Death is one of the few certainties, but how you pay for your funeral isn’t. To address this afterlife financial issue, the insurance industry offers what it euphemistically calls “final expense plans.” The public may know this type of coverage as burial policy or burial insurance. Consumer groups see them as a bad investment.
Whatever their name and reputation, these policies are a type of whole life insurance that are intended to pay for certain expenses related to death, including a funeral, cremation and burial.
No medical exam
Burial policies are not the same thing as prepaid funeral policies, which are a method for paying a funeral director in advance for your final arrangements, says Joe Skarda, director of education and training for Sapient Financial Group.
Usually completed with simplified underwriting, burial policy applicants will have to answer a few basic questions about their health but will not be subject to a medical exam, Skarda says.
Waiving the medical exam means almost anyone can qualify and therefore drives up the cost of burial insurance as much as 20 times more than a fully underwritten term life policy, says Byron Udell, CEO and founder of AccuQuote.com.
Burial policies “tend to attract the unhealthy people, so they tend to be expensive,” Udell says. “Healthy people can get the better deal (through) fully underwritten products.”
For example, a 50-year-old might pay $3 for each $1,000 worth of coverage for a 20-year term life policy or $150 a year for $50,000 worth of coverage, Udell says.
The same 50-year-old could pay $20 or $30 per $1,000 for a burial policy or $100 to $150 a year for $5,000 in coverage, Udell says.
“If you think you’re going to be dead in six years, it might work out. Otherwise you might be better off putting it under the mattress,” Udell says. “Typically, we sell burial insurance as a last resort. People can’t qualify for term life and want to buy something. Or we’ll sell them an accidental death policy and some final expense.”

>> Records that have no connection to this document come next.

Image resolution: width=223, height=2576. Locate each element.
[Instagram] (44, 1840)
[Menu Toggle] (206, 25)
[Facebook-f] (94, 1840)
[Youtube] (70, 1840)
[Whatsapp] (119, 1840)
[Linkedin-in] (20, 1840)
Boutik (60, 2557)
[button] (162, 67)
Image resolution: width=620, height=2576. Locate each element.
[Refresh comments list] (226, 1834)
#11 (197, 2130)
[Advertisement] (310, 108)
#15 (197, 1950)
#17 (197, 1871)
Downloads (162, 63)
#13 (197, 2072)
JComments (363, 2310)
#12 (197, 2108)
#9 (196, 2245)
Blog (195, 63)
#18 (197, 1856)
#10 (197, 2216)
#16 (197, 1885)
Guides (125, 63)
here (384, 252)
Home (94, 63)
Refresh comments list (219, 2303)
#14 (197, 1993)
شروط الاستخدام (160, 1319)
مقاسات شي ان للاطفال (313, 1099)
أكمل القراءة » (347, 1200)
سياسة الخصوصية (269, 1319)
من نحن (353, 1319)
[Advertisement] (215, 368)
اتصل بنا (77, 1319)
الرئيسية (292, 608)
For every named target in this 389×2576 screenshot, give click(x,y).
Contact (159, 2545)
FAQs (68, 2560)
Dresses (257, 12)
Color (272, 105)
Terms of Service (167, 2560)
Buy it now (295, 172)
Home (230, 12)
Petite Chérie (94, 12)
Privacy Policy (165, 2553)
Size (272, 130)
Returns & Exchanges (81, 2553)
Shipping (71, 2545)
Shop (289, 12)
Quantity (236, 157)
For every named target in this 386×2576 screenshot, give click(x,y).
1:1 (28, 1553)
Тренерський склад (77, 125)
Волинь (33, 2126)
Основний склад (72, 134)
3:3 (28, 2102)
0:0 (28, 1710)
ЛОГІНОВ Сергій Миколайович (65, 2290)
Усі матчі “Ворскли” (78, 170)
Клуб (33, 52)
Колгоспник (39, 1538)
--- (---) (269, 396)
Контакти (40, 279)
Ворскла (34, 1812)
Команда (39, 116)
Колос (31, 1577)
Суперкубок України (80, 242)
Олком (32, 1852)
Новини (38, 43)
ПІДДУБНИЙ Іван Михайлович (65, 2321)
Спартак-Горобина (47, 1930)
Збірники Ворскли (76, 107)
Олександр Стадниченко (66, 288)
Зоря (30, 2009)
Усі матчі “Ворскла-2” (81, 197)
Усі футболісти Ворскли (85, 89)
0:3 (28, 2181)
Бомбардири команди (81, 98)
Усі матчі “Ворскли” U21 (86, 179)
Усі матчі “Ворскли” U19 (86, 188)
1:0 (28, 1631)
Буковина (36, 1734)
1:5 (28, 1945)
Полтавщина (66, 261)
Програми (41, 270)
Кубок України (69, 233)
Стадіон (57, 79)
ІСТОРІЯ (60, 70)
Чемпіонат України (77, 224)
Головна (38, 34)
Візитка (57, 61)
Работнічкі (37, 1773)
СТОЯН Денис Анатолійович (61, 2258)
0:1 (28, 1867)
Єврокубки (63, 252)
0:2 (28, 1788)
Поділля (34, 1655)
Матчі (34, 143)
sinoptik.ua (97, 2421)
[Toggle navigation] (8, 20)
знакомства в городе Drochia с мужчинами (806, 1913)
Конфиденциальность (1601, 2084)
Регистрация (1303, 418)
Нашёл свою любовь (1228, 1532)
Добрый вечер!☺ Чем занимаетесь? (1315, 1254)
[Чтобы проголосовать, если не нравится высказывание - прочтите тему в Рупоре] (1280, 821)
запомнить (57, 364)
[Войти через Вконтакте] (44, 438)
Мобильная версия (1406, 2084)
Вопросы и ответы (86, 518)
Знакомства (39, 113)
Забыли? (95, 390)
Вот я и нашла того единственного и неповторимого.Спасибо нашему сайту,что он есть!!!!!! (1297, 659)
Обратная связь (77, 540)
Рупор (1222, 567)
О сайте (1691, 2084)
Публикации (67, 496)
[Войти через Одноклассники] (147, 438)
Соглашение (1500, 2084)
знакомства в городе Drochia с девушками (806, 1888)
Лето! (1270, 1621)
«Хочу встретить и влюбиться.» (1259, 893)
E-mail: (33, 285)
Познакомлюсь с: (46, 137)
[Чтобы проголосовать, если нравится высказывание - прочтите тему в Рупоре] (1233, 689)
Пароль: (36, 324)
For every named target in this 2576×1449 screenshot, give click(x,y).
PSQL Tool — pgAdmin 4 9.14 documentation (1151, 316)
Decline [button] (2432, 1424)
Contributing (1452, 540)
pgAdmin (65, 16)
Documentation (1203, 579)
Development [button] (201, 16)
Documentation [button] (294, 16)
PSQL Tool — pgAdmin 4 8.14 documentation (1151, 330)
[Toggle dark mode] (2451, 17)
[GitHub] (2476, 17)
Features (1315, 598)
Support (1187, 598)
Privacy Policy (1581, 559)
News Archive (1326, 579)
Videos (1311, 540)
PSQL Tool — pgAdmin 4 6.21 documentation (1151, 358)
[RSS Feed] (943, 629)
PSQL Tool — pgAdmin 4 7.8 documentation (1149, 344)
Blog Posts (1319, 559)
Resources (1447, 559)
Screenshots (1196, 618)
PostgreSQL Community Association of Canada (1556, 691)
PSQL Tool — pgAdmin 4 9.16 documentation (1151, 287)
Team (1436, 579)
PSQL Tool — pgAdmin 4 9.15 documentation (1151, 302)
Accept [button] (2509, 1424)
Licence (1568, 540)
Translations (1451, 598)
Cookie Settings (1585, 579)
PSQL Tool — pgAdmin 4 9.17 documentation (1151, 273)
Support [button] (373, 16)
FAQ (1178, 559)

At the same time, simplified underwriting doesn’t mean a burial policy is a sure thing.
Applicants can be rejected if they disclose they already have cancer, use drugs or have been hospitalized for more than 20 days in the past year, Udell says.
Better options available
Once they’re approved, policyholders usually are subject to two-year contestability and suicide clauses during which time the insurer may fight a claim, says Skarda.
“If a person is aware of something that’s wrong with them, buys a policy and six months later passes away, the insurance company will investigate the claim during the period,” Skarda says.
Although burial policies may appeal to people of limited means without other insurance options, they don’t seem like a good value to Bob Hunter, director of insurance for the Consumer Federation of America.
“I think it’s a predatory type of insurance,” Hunter says. “The people who buy it tend to be less educated and low-income and tend to be minority.”
Instead of buying burial insurance, Hunter recommends trying to purchase an underwritten term life policy. He recently worked with a woman, who, for the same premium as a $5,000 burial policy, was able to acquire a 20-year term life policy with $75,000 in coverage.
Saving the money yourself also may yield a better return on your investment.
“If you’re thinking about a burial policy, you should consider putting money aside and having a savings account,” Hunter says. “It’s a better use of your money.”